Let poor & marginalized groups influence policymaking for pro-poor, pro-equality policies| SWP Press Release 28 June 2019
SOCIALWATCH PHILS·THURSDAY, JUNE 27, 2019
Citizen's watchdog Social Watch Philippines Co-Convenor Dr. Maria Victoria Raquiza, in a series of lectures under the Executive Course for the New Members of the 18th Congress of the Philippines, tells neophyte legislators that studies show that when poor and socially excluded groups are able to influence public policymaking, the chances of crafting pro-poor, pro-equality policies and having better development outcomes are higher. This is the reason, she says, that citizens’ meaningful participation matter for reducing poverty and inequality, statistics for which remain alarmingly high, despite the country’s high growth rates. She further highlights that citizens’ collective and direct political action such as through dialogue, petition-signing and mass actions are vital to generating shifts in power and ensuring that politicians respond to social needs. Citing the 1987 Philippine Constitution, Dr. Raquiza emphasized the role of the State in “freeing the people from poverty” –which means not just poverty alleviation but poverty eradication, and that the Constitution recognizes the role of NGOs, community-based, or sectoral organizations in promoting the welfare of the nation.
The topic of the lecture is entitled, "Citizen Engagement, Constituencies and Advocacy: The Case of Social Watch Philippines" which is part of an Executive Course for Neophyte Legislators conducted by the House of Representatives in partnership with UP Center for Policy and Executive Development (CPED) of the UP-National College of Public Administration and Governance (NCPAG). The Executive Course highlights the roles and responsibilities of the legislators for effective and responsive public service, anchored on good governance principles on the rule of law, accountability, participation, and transparency.

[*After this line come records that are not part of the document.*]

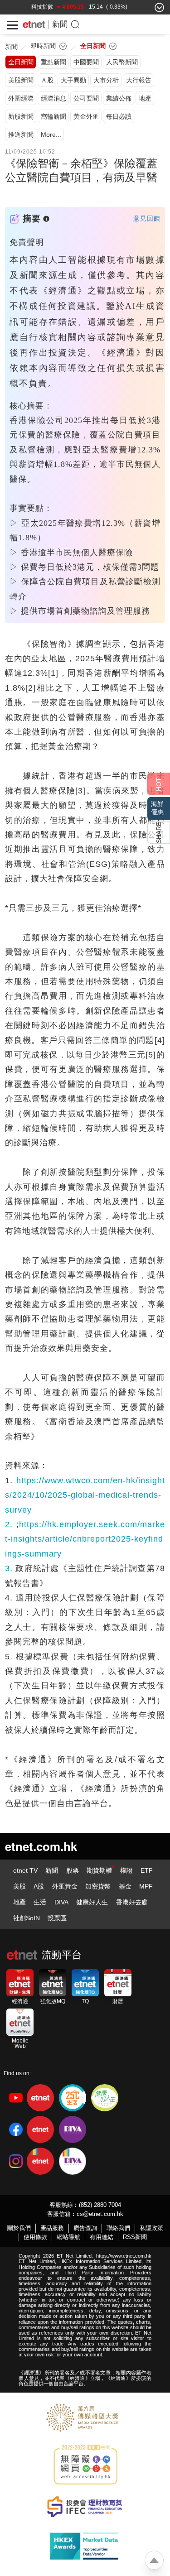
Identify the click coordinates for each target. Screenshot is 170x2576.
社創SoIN (26, 1918)
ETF (147, 1870)
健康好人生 (92, 1902)
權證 (126, 1870)
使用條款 (35, 2237)
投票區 (57, 1918)
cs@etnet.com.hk (100, 2214)
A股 (39, 1886)
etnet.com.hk (41, 1846)
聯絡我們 (118, 2228)
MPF (146, 1886)
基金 (125, 1886)
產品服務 (52, 2228)
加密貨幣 (98, 1886)
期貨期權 (99, 1870)
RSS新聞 (135, 2237)
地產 (19, 1902)
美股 (19, 1886)
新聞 (60, 24)
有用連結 (101, 2237)
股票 (72, 1870)
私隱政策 (151, 2228)
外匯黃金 (65, 1886)
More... (51, 134)
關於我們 (19, 2228)
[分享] (158, 832)
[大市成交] (64, 7)
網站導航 (68, 2237)
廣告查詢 (85, 2228)
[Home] (34, 24)
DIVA (61, 1902)
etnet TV (25, 1870)
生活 (40, 1902)
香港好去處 (132, 1902)
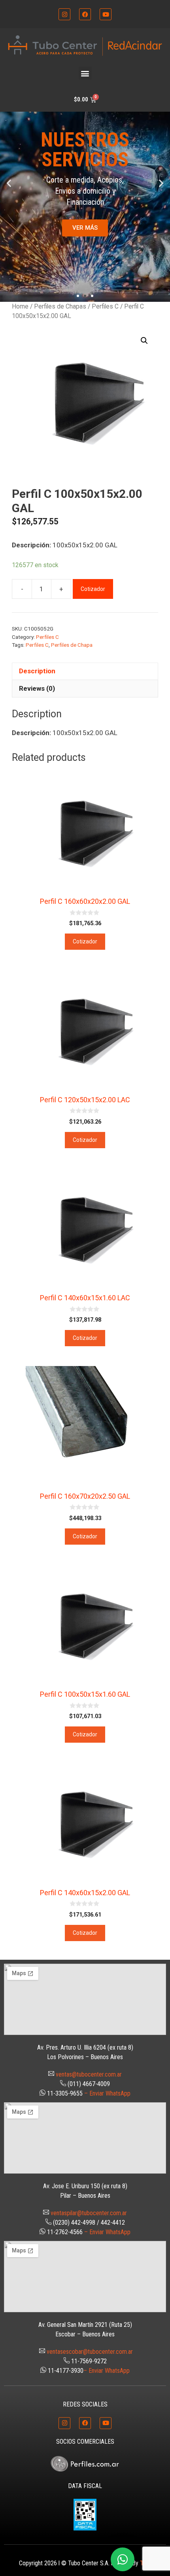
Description (37, 671)
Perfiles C (105, 306)
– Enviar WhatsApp (107, 2093)
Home (20, 306)
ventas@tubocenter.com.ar (89, 2074)
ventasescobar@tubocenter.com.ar (90, 2351)
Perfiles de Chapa (72, 645)
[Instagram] (64, 14)
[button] (85, 73)
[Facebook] (85, 14)
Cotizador (93, 589)
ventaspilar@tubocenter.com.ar (89, 2213)
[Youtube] (105, 14)
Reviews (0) (37, 688)
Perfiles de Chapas (60, 306)
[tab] (85, 671)
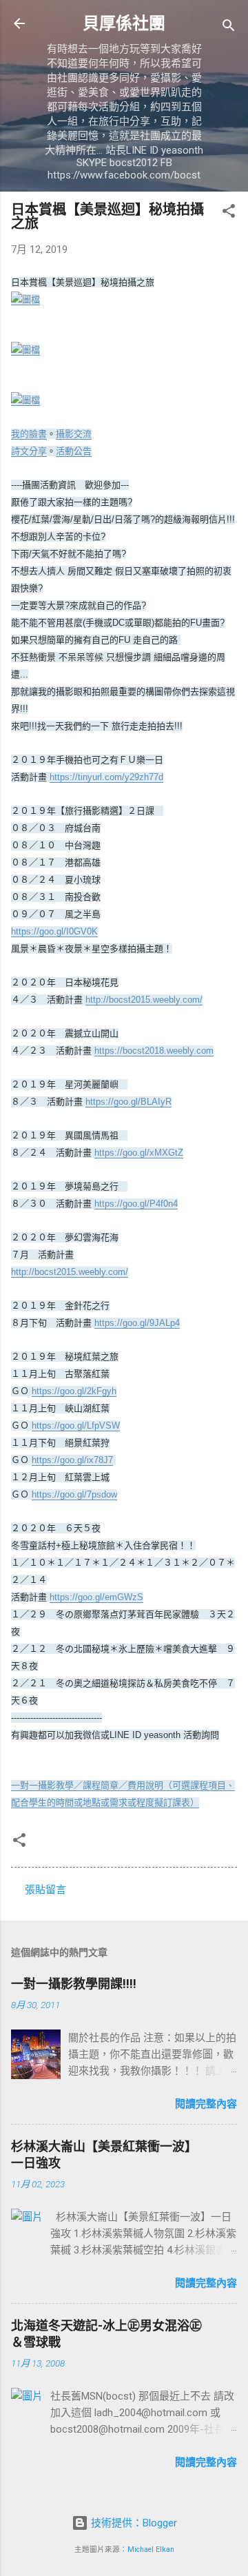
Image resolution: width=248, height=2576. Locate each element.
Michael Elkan (150, 2549)
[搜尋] (228, 28)
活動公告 (74, 451)
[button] (228, 213)
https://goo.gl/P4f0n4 (136, 1203)
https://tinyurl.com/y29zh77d (106, 777)
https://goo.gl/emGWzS (96, 1597)
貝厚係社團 (124, 23)
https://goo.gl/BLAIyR (128, 1101)
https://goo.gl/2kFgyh (74, 1391)
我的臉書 (29, 434)
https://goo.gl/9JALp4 (137, 1323)
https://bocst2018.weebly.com (154, 1050)
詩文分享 (29, 451)
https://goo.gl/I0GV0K (54, 931)
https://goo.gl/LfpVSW (76, 1425)
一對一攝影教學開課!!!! (73, 1983)
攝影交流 (74, 434)
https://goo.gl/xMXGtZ (138, 1152)
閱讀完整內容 (206, 2104)
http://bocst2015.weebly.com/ (144, 999)
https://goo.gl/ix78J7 (72, 1460)
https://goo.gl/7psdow (74, 1494)
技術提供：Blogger (132, 2523)
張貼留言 (45, 1889)
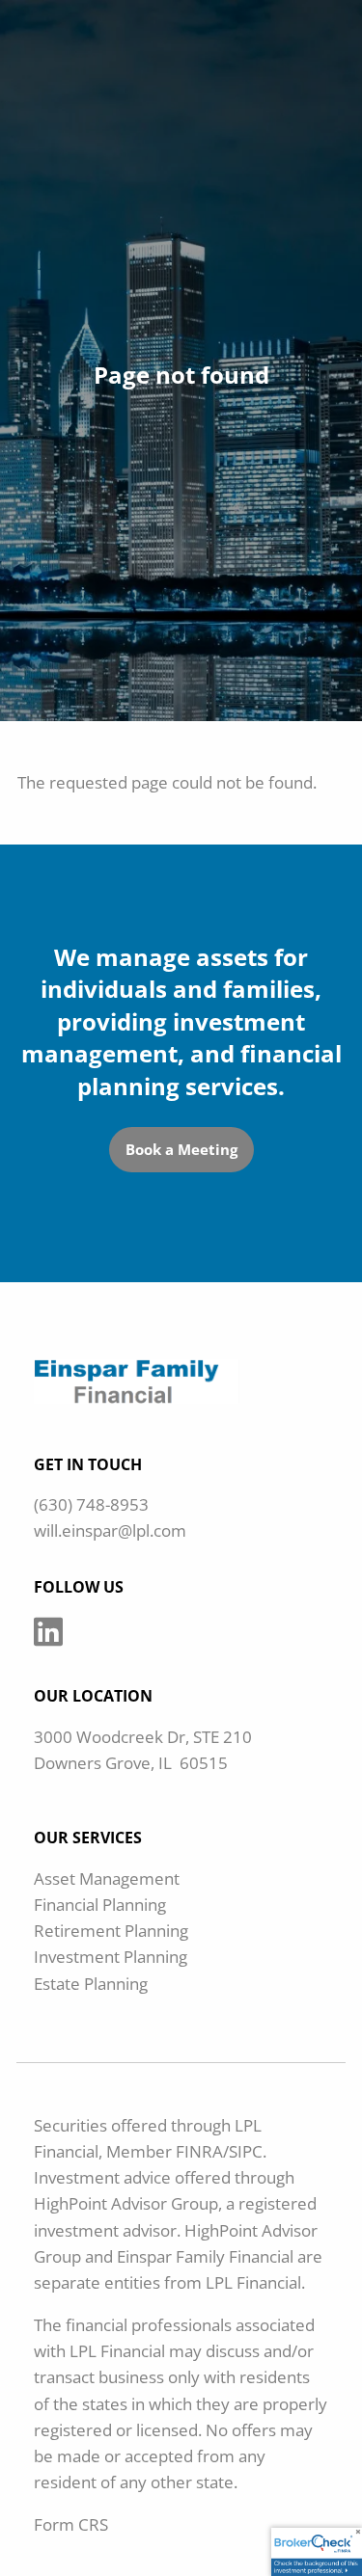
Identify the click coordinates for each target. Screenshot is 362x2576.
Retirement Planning (111, 1930)
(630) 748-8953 (91, 1504)
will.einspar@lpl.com (110, 1530)
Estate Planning (91, 1983)
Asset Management (107, 1878)
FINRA (199, 2151)
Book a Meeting (181, 1149)
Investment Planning (110, 1956)
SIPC (246, 2151)
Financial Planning (100, 1904)
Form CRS (71, 2524)
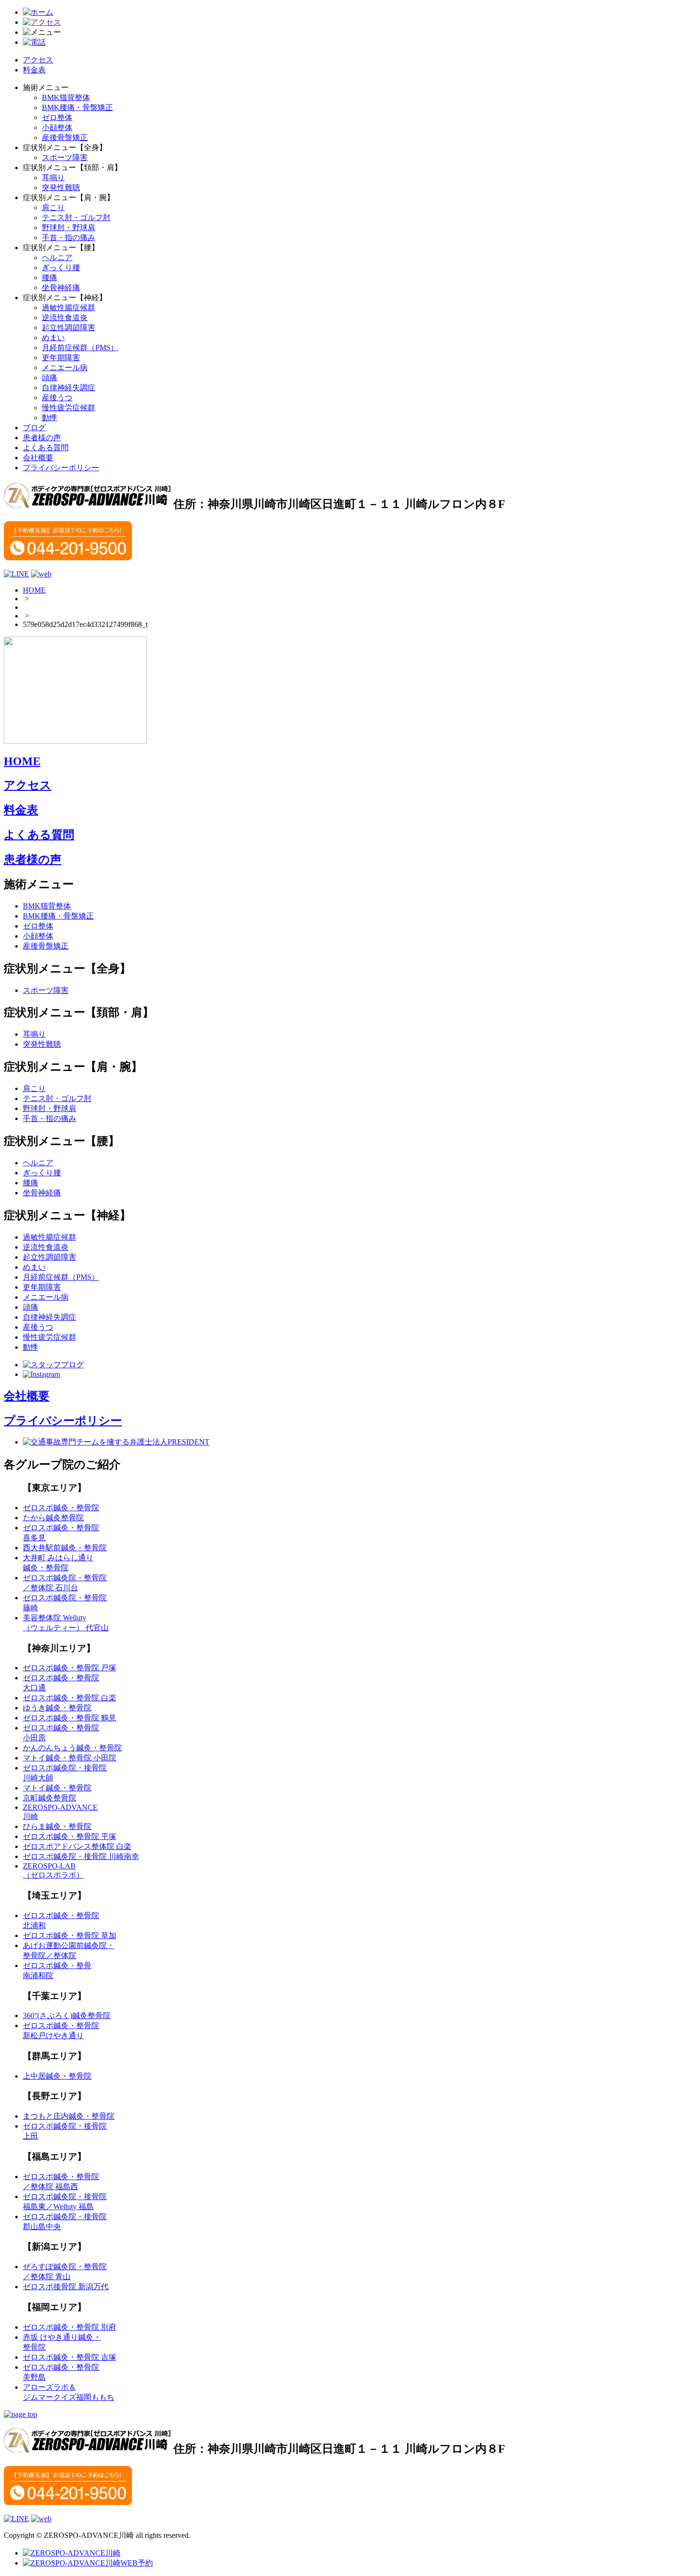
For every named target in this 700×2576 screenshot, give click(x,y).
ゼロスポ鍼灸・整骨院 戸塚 (69, 1668)
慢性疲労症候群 (68, 408)
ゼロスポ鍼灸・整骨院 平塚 (69, 1836)
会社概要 (38, 458)
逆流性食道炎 (65, 317)
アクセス (38, 60)
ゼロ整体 (57, 117)
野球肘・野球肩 (68, 227)
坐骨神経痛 (61, 287)
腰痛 (49, 277)
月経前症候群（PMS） (80, 347)
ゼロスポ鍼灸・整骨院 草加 (69, 1935)
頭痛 (49, 378)
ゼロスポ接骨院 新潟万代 (66, 2287)
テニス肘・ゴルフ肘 (76, 217)
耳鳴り (53, 177)
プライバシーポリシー (61, 468)
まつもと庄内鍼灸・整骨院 (68, 2116)
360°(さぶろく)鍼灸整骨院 (66, 2015)
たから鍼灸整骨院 (53, 1518)
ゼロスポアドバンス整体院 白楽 (77, 1846)
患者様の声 (42, 438)
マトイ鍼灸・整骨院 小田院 (69, 1758)
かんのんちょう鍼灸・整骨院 (72, 1748)
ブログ (34, 428)
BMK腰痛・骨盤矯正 (77, 107)
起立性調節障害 (68, 327)
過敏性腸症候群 (68, 307)
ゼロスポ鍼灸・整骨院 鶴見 (69, 1718)
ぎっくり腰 (61, 267)
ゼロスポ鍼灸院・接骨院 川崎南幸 (81, 1856)
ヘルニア (57, 257)
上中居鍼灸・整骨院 (57, 2076)
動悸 (49, 418)
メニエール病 (65, 368)
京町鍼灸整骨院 (49, 1798)
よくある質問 (46, 448)
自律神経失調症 (68, 388)
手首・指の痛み (68, 237)
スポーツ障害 (65, 157)
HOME (34, 590)
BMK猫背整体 (66, 97)
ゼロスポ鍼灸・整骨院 (61, 1508)
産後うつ (57, 398)
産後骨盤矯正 (65, 137)
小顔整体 (57, 127)
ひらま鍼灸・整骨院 (57, 1826)
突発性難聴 (61, 187)
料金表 (34, 70)
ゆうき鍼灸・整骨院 (57, 1708)
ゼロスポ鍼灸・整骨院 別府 (69, 2327)
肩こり (53, 207)
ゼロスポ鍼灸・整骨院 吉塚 (69, 2357)
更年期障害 (61, 358)
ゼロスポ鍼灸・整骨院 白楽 (69, 1698)
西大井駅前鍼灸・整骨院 (65, 1548)
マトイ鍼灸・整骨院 (57, 1788)
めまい (53, 337)
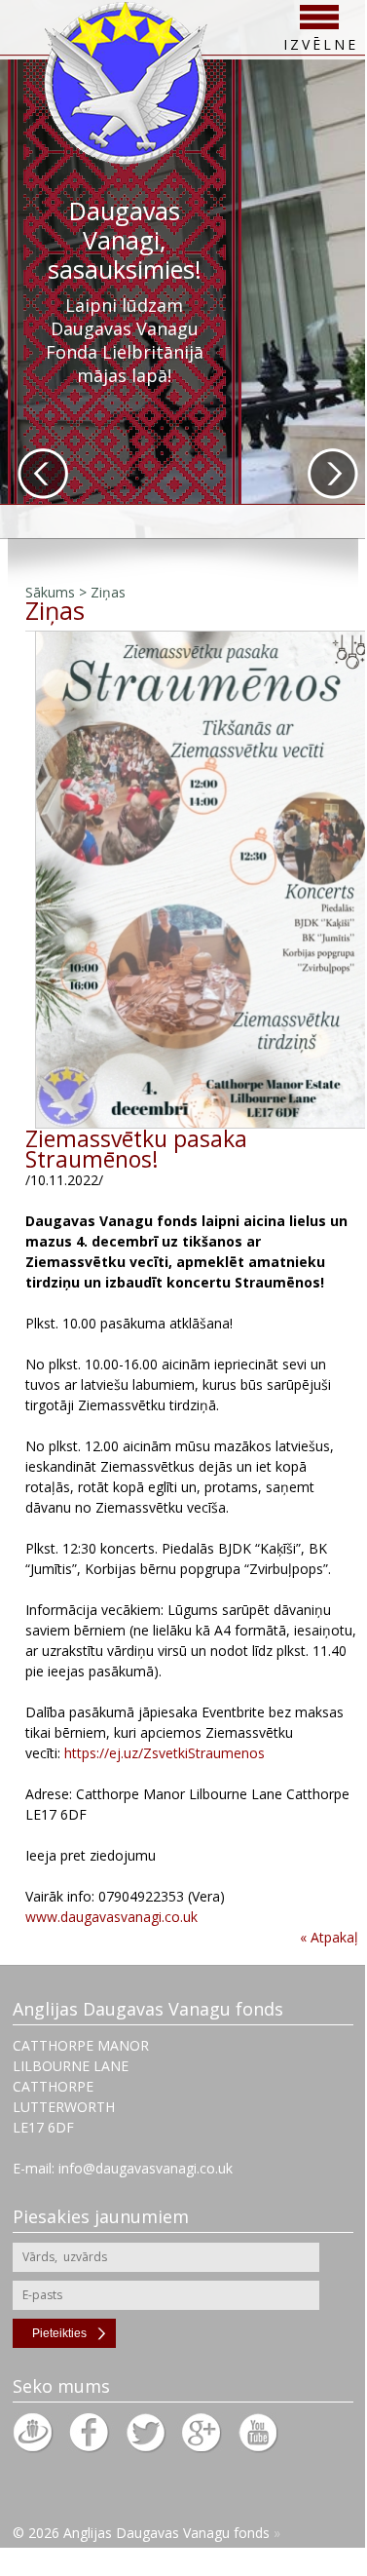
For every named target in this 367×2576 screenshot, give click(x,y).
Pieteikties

Dr. Raquiza also highlighted the legislators’ role in local planning and encouraged the members of the Congress to participate in Local Development Councils (LDCs), which they are a part of. She underscored the fact that NGOs are mandated to be part of LDCs and their active and independent participation in local planning must be ensured. In closing, Raquiza encouraged legislators to use equity as one of the criteria in the use of public funds, to strengthen participatory mechanisms of NGOs in the budget process and to promote an open and transparent budget bicameral conference meeting.
Social Watch Philippines is an organization that aims to promote the sustainable development goals and human rights. It is a network of almost 200 organizations and individuals who are working on various themes and sectors such as education, health, agriculture, environment, social protection, the elderly, persons with disabilities, children’s groups, indigenous peoples, and Muslims and has a presence in 14 provinces all over the Philippines.
Social Watch Philippines (SWP) is a network of over a hundred civil society organizations and individuals engaged in research and lobby efforts in holding the government accountable for the fulfillment of national, regional and international commitments to eradicate poverty and carry out social, economic, and gender justice. SWP promotes people-centered sustainable development by proactively monitoring the progress and delivery of social commitments forged by the government and influencing the outcomes of policy decisions through citizen's participation in public finance.